§ WHAT YOU ARE ASKED TO DO
Begin at the line that holds "Where should I click to: Open" and copy each line exactly until the data below ends, including that last line but no pictures.

(Screenshot grounding data)
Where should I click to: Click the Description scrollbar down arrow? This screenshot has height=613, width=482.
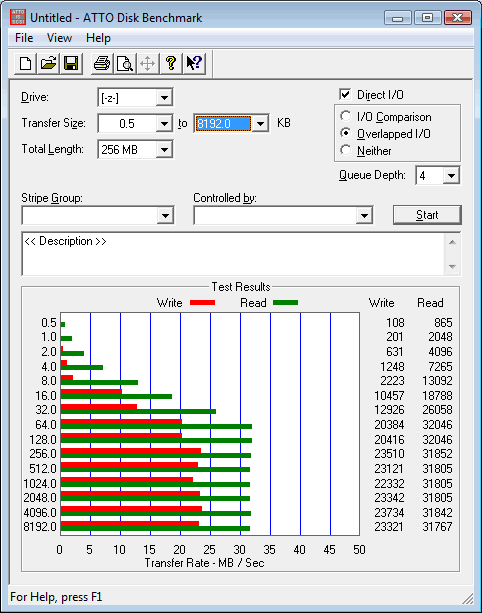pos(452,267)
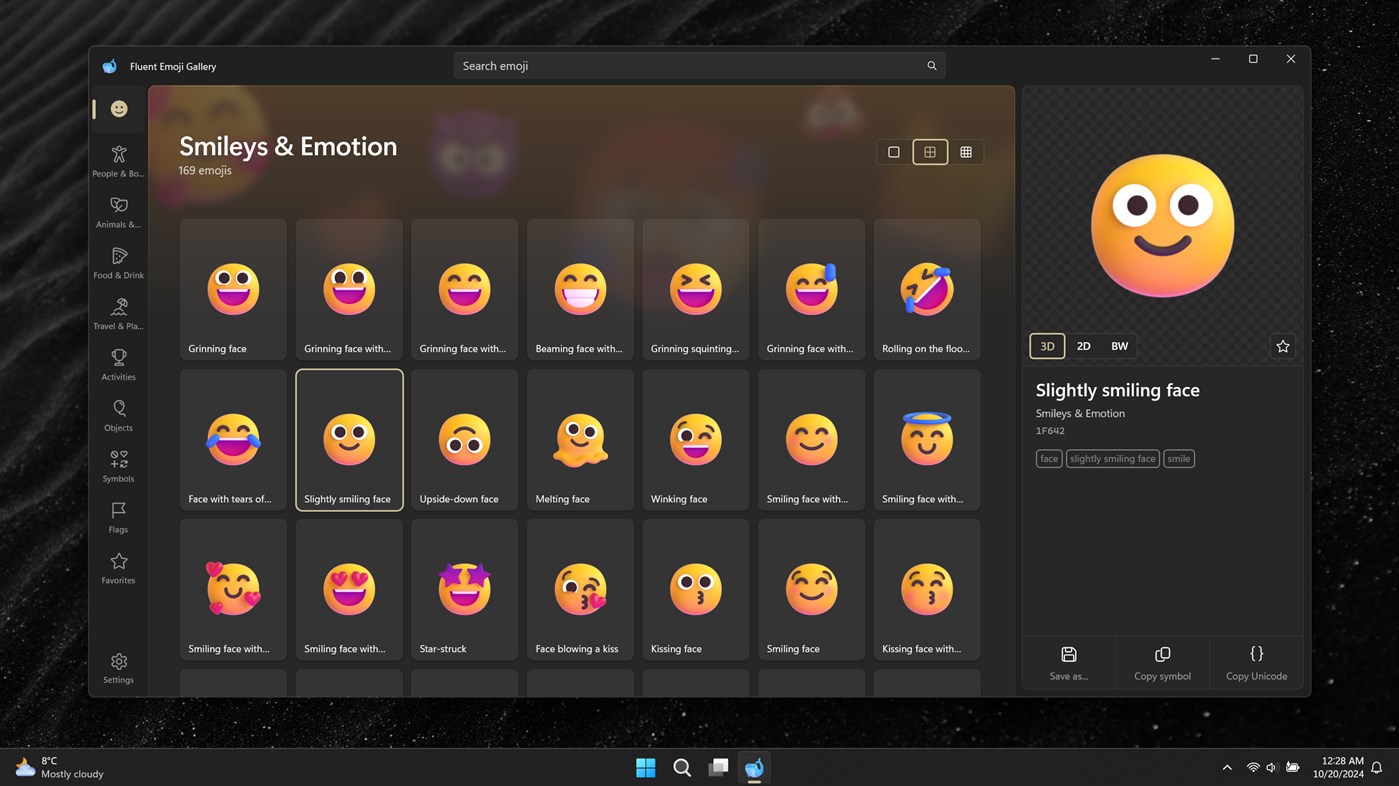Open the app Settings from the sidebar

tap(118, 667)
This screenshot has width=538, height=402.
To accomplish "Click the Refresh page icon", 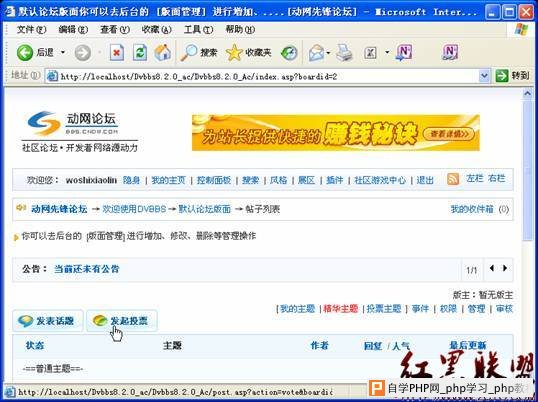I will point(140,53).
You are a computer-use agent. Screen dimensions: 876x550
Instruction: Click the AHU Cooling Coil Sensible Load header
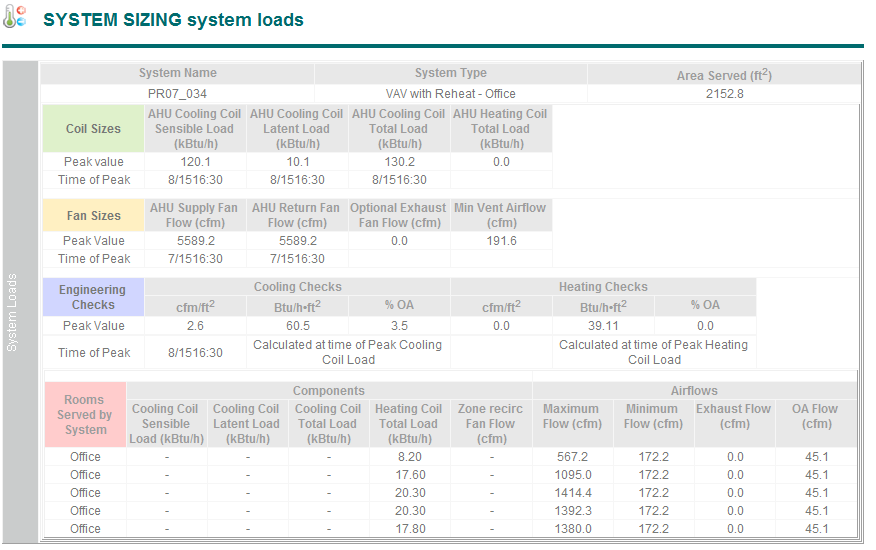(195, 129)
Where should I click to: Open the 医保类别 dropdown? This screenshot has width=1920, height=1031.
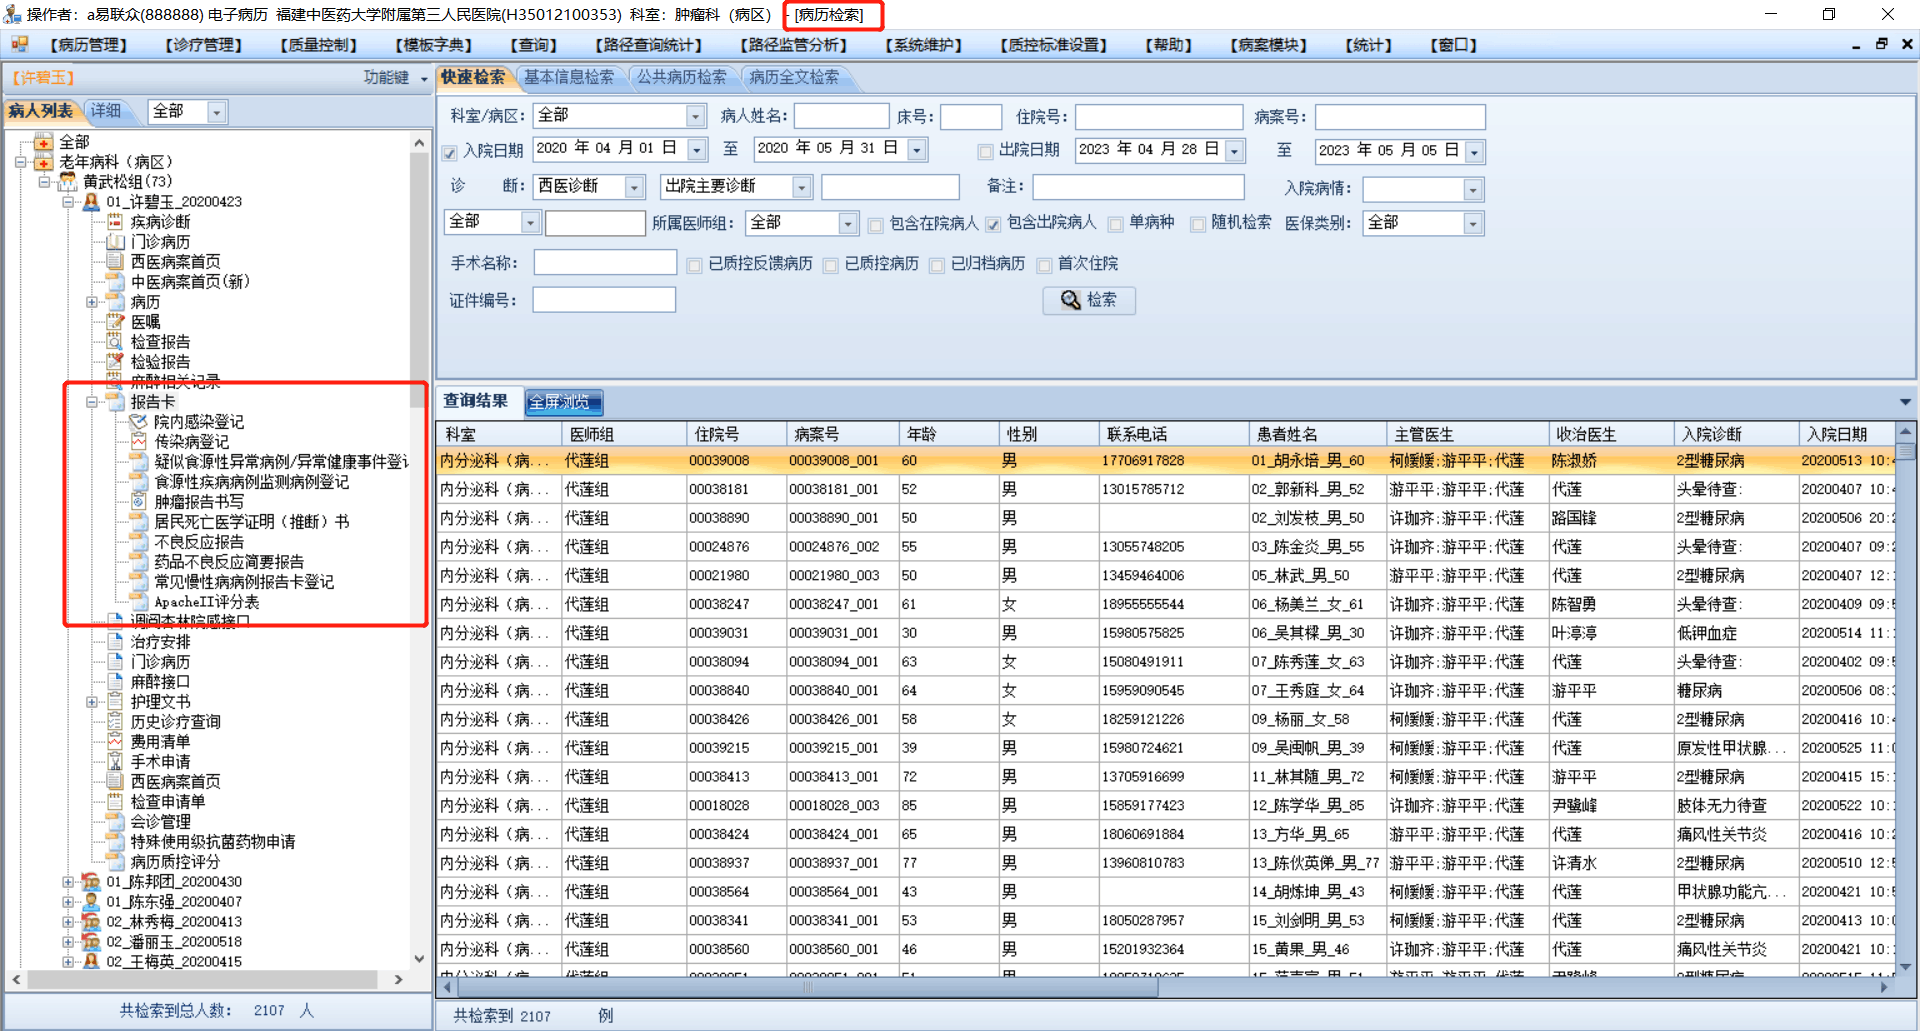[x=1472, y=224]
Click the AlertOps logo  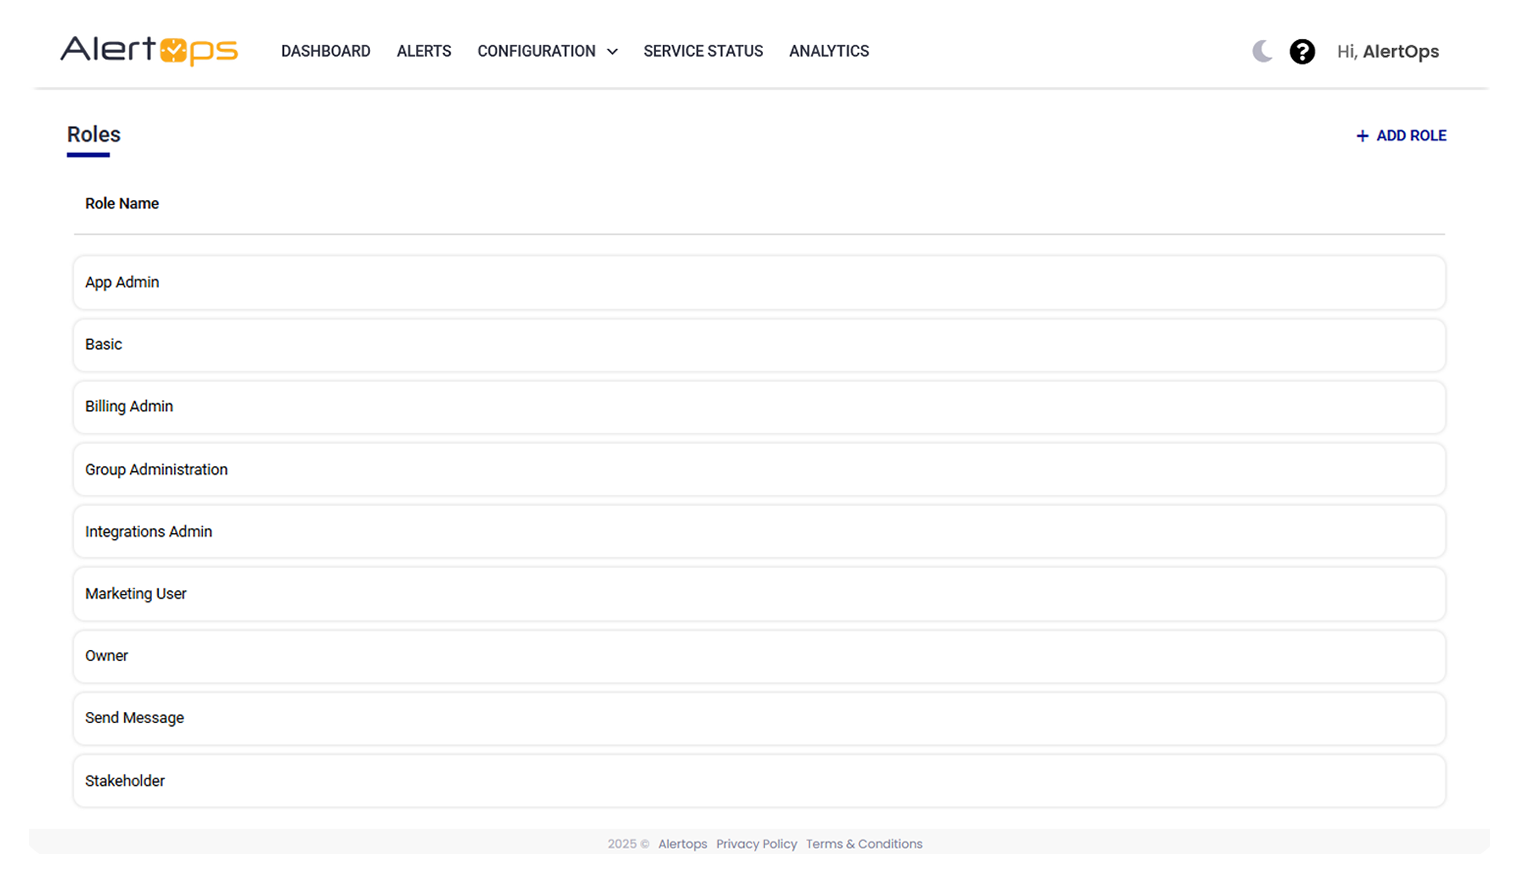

§ ANSWER TO THIS PROBLEM
Where should I click to: Open the 医保类别 dropdown? This screenshot has width=1920, height=1031.
[x=1472, y=224]
Click the AlertOps logo  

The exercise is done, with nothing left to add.